**What is required**
Print the following rows verbatim, starting at the line that contains "Open the repost menu showing 5.2K" and ending after the line that contains "(1245, 1003)".

(Text and item location entries)

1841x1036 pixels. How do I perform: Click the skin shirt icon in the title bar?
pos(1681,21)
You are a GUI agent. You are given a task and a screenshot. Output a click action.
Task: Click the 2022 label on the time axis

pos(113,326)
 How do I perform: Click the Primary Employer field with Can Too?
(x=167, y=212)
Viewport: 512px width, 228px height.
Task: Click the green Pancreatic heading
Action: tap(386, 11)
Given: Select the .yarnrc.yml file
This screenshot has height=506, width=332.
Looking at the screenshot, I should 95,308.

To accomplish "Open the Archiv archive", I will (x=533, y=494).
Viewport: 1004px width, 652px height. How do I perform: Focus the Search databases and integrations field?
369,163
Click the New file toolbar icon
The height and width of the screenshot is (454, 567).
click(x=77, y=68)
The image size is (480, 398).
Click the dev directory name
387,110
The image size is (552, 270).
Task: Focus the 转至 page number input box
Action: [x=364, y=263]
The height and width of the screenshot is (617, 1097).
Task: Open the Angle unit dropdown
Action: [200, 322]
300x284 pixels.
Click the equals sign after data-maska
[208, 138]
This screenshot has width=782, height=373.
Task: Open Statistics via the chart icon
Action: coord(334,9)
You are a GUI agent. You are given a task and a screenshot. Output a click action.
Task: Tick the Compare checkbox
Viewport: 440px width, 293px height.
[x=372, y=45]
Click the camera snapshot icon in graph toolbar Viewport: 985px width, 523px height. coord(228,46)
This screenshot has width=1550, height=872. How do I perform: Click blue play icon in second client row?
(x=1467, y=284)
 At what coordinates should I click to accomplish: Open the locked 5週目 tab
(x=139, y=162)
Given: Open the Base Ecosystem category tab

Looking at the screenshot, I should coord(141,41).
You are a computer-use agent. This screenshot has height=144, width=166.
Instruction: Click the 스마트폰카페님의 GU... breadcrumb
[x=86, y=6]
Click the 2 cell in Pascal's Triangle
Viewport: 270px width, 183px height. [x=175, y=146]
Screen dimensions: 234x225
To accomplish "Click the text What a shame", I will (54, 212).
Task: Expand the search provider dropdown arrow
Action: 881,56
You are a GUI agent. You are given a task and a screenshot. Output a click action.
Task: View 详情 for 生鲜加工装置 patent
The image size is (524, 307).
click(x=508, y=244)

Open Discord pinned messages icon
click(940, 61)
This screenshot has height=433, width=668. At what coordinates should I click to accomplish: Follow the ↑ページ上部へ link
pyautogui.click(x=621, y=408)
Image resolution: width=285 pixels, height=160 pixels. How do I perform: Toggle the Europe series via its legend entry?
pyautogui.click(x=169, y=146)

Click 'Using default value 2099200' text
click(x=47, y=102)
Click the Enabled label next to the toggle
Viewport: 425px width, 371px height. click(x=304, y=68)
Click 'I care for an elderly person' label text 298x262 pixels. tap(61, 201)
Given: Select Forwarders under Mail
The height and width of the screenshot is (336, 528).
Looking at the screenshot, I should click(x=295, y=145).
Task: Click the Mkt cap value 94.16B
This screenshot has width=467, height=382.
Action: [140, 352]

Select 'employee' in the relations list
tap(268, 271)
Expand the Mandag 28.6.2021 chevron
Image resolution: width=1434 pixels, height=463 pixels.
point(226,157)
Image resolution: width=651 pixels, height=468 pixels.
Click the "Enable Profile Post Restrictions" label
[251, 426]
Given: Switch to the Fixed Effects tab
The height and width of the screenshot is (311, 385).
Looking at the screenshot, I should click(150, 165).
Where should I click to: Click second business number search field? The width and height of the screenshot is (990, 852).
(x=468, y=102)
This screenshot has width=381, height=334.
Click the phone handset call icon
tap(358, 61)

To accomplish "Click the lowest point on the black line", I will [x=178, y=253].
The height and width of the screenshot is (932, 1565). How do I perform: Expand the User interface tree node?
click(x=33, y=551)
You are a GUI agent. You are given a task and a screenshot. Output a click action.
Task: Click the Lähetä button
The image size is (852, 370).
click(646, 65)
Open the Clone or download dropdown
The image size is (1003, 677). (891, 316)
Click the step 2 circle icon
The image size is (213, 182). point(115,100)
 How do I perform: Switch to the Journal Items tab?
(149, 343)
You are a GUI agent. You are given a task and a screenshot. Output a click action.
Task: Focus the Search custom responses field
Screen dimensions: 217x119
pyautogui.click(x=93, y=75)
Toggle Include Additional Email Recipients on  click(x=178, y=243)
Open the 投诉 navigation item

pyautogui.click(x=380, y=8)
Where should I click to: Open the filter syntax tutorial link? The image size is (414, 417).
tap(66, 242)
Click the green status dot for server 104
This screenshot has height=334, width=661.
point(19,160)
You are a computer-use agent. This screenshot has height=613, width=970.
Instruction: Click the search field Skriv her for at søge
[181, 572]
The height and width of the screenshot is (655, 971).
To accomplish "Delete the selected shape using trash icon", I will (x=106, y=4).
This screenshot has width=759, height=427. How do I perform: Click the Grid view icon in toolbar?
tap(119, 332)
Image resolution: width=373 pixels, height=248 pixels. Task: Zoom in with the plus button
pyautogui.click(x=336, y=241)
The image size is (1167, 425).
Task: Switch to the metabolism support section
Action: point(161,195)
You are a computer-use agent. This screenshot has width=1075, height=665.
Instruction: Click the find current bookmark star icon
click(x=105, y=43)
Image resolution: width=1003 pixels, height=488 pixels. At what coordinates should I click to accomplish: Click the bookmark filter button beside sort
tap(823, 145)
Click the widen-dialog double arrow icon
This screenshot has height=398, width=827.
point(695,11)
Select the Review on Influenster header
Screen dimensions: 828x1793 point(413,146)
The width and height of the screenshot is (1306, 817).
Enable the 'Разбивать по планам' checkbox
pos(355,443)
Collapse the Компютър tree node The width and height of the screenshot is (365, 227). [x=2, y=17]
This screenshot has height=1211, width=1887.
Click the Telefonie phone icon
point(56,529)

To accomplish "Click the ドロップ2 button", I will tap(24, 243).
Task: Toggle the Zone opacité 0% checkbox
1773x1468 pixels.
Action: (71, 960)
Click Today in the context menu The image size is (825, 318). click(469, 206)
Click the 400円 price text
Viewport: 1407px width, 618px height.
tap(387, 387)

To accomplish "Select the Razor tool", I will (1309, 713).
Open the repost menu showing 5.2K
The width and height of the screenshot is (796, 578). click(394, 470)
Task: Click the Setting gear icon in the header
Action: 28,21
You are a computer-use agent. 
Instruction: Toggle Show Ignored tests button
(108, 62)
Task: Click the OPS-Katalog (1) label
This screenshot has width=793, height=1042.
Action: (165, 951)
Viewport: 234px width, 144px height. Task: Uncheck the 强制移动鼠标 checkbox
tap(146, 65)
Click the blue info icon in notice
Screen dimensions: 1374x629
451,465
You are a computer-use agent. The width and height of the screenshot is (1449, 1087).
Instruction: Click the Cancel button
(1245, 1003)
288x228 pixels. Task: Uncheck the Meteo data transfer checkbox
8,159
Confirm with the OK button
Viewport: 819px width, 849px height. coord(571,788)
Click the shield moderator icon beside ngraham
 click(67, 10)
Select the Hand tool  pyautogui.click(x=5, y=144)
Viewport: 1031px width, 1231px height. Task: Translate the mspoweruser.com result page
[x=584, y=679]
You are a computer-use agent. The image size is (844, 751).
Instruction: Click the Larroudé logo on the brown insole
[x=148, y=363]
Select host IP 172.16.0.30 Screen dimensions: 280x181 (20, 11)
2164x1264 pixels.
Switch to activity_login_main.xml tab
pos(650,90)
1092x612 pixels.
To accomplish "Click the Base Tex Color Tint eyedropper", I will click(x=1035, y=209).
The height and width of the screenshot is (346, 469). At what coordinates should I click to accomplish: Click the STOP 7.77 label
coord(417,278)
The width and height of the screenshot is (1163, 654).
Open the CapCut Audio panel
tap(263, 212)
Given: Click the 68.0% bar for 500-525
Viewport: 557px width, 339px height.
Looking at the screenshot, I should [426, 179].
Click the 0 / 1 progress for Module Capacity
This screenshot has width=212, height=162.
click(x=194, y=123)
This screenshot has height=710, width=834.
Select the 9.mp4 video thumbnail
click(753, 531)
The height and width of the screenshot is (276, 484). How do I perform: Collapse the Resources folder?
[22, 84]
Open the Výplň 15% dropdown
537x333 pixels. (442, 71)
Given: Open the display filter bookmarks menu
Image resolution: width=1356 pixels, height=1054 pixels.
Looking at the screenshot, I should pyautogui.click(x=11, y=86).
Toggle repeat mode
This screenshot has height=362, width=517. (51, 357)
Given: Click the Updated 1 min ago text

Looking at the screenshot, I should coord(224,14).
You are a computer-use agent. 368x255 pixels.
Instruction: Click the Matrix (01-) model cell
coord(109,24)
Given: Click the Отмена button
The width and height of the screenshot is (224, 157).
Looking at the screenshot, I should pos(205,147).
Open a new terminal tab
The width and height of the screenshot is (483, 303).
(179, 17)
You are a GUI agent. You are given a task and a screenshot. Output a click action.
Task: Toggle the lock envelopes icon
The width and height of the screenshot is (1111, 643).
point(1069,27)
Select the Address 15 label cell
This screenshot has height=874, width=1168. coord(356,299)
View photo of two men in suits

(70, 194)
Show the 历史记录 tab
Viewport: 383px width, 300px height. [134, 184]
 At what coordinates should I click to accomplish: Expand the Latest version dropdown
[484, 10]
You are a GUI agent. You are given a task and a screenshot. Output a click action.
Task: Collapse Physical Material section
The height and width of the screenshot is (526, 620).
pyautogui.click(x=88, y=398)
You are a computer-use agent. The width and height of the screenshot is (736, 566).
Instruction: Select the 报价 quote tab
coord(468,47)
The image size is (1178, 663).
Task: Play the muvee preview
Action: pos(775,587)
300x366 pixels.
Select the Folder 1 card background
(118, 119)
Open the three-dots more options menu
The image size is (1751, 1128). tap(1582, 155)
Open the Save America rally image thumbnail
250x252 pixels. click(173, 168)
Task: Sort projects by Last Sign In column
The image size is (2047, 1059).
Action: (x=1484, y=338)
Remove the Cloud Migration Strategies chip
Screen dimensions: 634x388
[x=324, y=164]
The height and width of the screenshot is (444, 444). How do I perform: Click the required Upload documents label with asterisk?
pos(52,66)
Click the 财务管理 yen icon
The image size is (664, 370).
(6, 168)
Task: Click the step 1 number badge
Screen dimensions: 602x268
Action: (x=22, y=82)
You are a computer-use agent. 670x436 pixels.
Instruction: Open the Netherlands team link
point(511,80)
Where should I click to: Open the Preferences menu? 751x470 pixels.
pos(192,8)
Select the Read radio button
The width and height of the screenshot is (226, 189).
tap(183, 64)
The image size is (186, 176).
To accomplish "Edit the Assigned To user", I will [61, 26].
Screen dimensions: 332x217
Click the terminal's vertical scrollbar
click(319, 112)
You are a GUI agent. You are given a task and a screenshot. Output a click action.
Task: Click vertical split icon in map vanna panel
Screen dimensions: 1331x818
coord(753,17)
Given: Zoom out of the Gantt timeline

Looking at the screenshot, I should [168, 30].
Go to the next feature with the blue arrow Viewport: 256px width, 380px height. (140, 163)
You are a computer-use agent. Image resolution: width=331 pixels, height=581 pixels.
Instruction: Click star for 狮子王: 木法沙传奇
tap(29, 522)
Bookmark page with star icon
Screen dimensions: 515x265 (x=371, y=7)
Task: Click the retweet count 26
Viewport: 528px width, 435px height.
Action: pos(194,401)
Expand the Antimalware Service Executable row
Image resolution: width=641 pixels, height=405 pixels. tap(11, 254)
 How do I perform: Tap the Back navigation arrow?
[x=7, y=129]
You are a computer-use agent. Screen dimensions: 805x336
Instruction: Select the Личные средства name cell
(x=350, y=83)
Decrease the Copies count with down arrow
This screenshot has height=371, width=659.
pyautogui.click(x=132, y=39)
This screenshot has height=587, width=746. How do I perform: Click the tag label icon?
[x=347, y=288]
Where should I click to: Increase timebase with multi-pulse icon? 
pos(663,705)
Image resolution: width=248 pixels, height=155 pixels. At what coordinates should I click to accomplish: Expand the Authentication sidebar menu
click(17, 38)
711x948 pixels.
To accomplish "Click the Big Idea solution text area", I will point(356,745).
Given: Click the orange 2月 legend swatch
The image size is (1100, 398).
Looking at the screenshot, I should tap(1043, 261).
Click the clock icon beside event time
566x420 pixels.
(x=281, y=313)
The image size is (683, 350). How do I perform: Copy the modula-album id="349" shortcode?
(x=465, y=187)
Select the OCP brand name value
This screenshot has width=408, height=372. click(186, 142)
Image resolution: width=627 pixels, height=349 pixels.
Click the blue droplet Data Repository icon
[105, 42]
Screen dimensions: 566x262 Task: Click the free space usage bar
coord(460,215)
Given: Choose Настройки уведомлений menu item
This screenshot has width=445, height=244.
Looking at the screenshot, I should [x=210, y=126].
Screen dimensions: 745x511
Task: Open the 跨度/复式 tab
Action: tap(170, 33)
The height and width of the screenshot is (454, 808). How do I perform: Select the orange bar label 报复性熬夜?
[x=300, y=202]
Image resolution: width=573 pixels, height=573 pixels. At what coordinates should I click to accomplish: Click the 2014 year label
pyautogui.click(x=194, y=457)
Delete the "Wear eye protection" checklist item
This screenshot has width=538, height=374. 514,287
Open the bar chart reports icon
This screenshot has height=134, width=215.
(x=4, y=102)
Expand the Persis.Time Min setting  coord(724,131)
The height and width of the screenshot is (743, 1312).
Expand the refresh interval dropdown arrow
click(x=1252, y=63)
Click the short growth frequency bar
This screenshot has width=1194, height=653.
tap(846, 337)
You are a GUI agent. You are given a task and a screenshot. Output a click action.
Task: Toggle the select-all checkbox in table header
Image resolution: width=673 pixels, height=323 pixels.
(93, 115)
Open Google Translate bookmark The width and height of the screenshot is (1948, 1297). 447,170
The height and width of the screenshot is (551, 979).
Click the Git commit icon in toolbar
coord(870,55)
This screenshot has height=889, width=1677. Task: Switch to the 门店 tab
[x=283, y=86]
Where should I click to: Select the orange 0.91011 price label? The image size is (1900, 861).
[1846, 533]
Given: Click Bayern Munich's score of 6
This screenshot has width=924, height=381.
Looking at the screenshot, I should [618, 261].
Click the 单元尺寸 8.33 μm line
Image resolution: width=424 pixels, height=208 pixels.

**Written reply**
Open the repost menu showing 5.2K
The width and height of the screenshot is (796, 578). click(394, 470)
Task: Click the Setting gear icon in the header
Action: 28,21
You are a computer-use agent. 
Instruction: Toggle Show Ignored tests button
(108, 62)
Task: Click the OPS-Katalog (1) label
This screenshot has width=793, height=1042.
Action: (165, 951)
Viewport: 234px width, 144px height. Task: Uncheck the 强制移动鼠标 checkbox
tap(146, 65)
Click the blue info icon in notice
Screen dimensions: 1374x629
451,465
You are a computer-use agent. The width and height of the screenshot is (1449, 1087).
Instruction: Click the Cancel button
(1245, 1003)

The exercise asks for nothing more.